The first draft of my mind-body-spirit autobiography ‘Something for Everyone’ has become ‘Life and Soul’ and I’m searching my ‘Writers’ and Artists’ Yearbook’ for appropriate agents and publishers. As I edited the unit on ‘Time speeding up and how to slow it down’ it occurred to me to Google it. ‘Time speeding up’ yielded 23 million results.
‘Newsletter 17’ included a haiku I wrote after hearing Beethoven’s 14th string quartet and to enable understanding I prefaced it with a mention of the music. I’m pretty sure, if I hadn’t, no-one could have a clue what it meant:
curdling … carving
through woven entrails
I’ve always loved Dylan Thomas but as a student I was at a loss to understand ‘In the white giant’s thigh’ which begins:
‘Through throats where many rivers meet, the curlew’s cry,
Under the conceiving moon, on the high chalk hill,
And there this night I walk in the white giant’s thigh
Where barren as boulders women lie longing still
To labour and love though they lay down long ago’.
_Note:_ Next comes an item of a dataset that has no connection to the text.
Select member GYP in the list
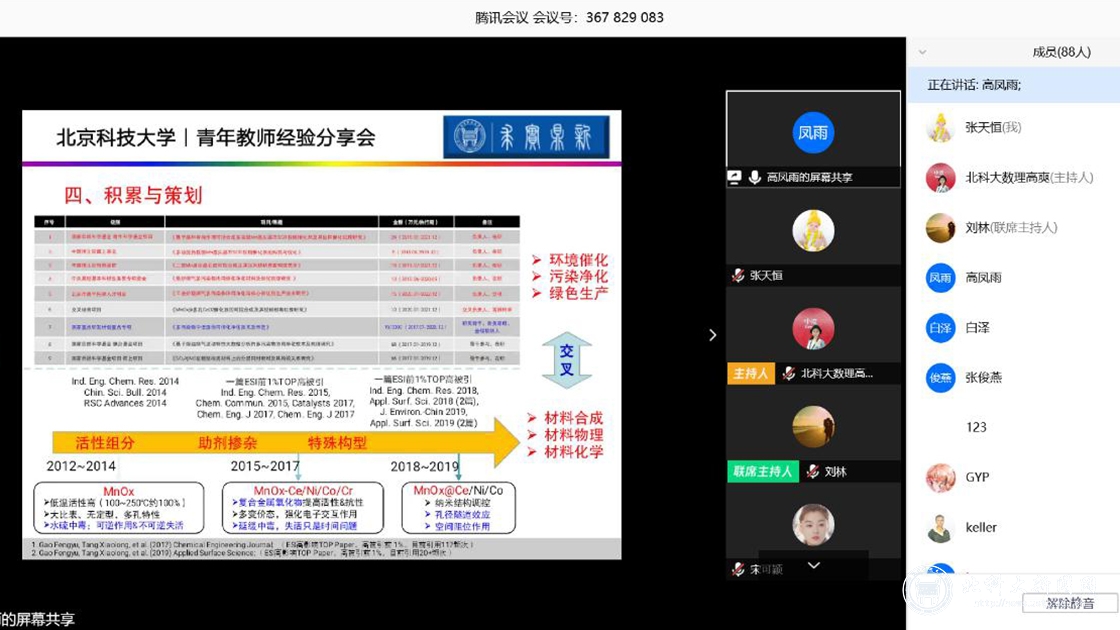1120x630 pixels. pos(976,477)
It was only later that I learned that ‘The White Giant’ is a mountain. As I look back, I see it as embarrassingly obvious. But should art in all its faces be stand-alone? In other words should a piece of art be self-explanatory? Should Dylan Thomas have titled it ‘In the thigh of the nearby mountain ‘The White Giant’? Or should provenance and meanings be left to us to conjure?
What do you make of this?
Is our appreciation helped by the news that it’s ‘Piss Flowers’ by Helen Chadwick?
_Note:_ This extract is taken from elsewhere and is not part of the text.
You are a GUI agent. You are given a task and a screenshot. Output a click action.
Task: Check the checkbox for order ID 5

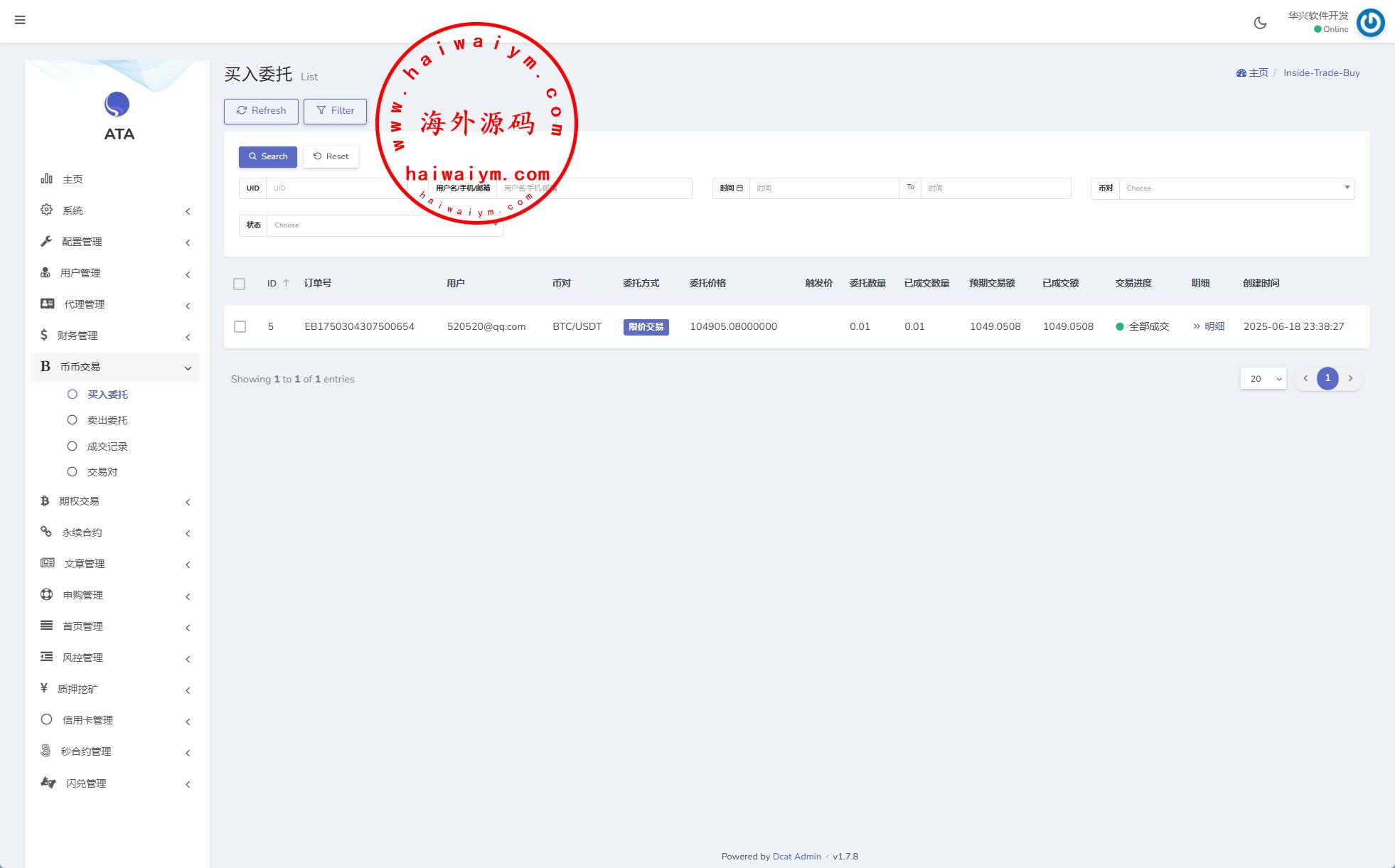click(240, 326)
I haven’t seen the work live so I don’t know whether an explanatory card is placed on the wall near it.
Helen Chadwick and her boyfriend were pissing in the snow. His piss was a targeted, local pour. Hers was a more diffuse spray. In shaping the ‘flowers’ she inverted the two outcomes so that her spray emerges as a phallic symbol and his pour becomes a spread context for the phallus.
I mention all this, by the way, because yesterday evening I watched a TV programme about her.
Where do you stand … authentic obscurity or conceding clarity?
Re ‘Saying the Right Thing at the Right Time’ with the elderly neighbour and immigrants I used our chat about Buddhism: ‘What would a Buddhist say?’ We agreed on ‘Live and let live’.